The commission also anticipated that implementing the plan would require new judicial branch staff, including two law clerks, two judicial administrative assistants, eight judicial marshals, a facilities manager, and an information technologies support person.
Its plan would also preserve the existing system of county registers of probate, under which elected county registers and staff serve as county officers and employees. Probate court fees would continue to be retained by counties as a way to offset the cost of funding county registries and staff.
The group’s proposals initially recommended that the new system be reviewed by a 15-member study group similar in composition to the current commission three years after the plan is implemented. But because the transition plan recommended by the commission moves probate judges under state control in phases as a result of the staggered terms of currently-elected probate judges, the recommendation for review was ultimately changed to 2-years after full implementation of the plan. The review would begin January 1, 2027.
Before holding its vote, the commission debated recommendations to be included in the final plan, as well as whether to include rationales supporting those recommendations.
Despite voting to approve the transition plan, commission members discussed the impact the staggered probate judge terms were likely to have on the judicial system.
Because probate judges are currently elected, and terms are staggered across the state, the plan approved by the commission is implemented in phases, with the final probate judge being incorporated into the state judicial branch in December 2024.
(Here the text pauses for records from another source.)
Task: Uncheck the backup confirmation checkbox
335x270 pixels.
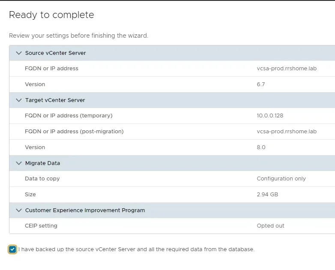Action: [12, 249]
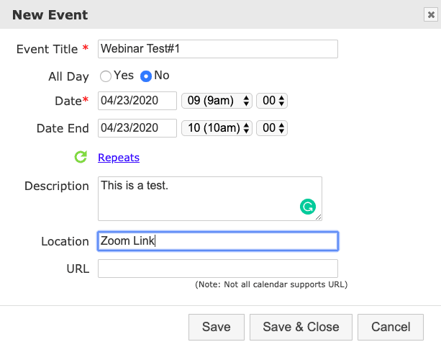441x347 pixels.
Task: Open the end hour dropdown showing 10 (10am)
Action: [217, 128]
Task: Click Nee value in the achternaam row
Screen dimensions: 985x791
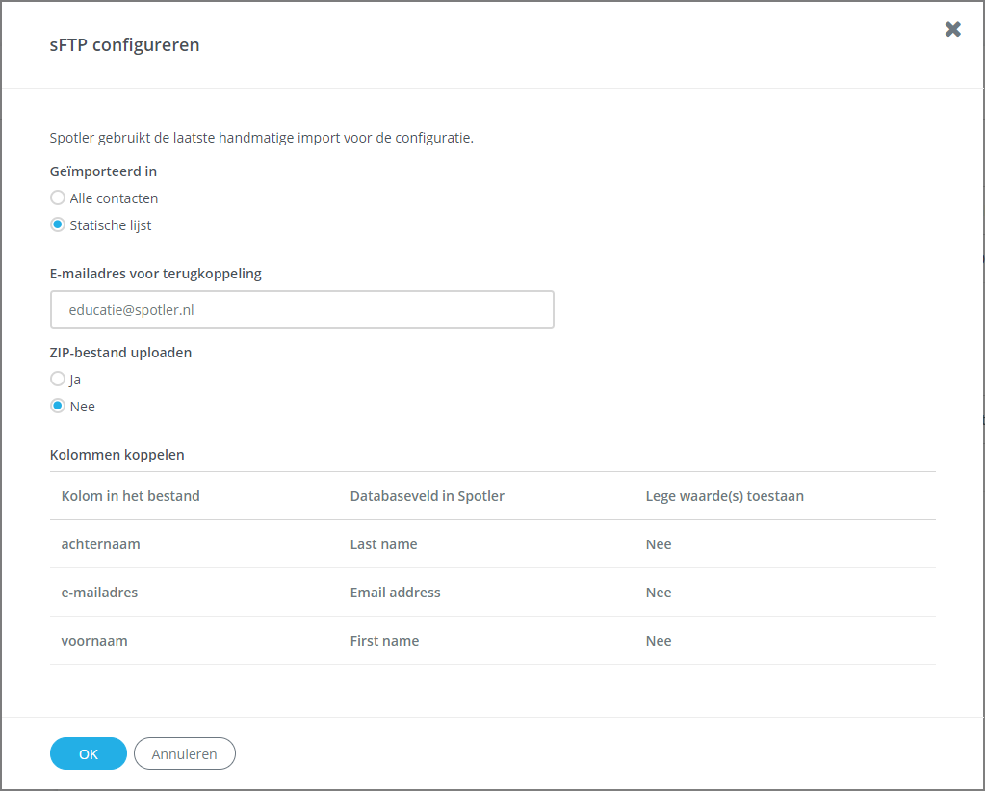Action: [x=659, y=544]
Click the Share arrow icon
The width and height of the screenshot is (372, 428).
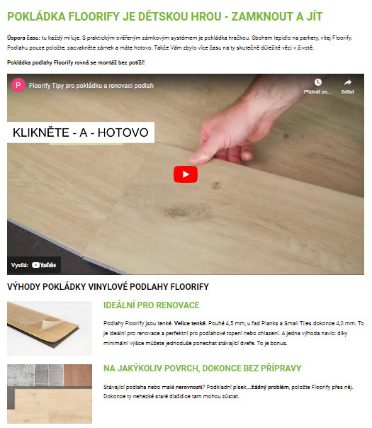(347, 82)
Judge Elizabeth Mitchell questioned the authority the chief probate judge, a state employee, would have over judges who remained elected and were answerable to counties.
Rep. Barbara Cardone (D-Bangor) replied that the chief judge would likely prepare for new judges coming on board, but wouldn’t have authority over probate judges who remained with the county.
Leo Delicata, a member of the Maine State Bar Association and commission member, suggested that legislation could allow probate judges to run for 2-year terms, which would allow the terms of all county probate judges to expire at the same time, and then move simultaneously to the state judicial system.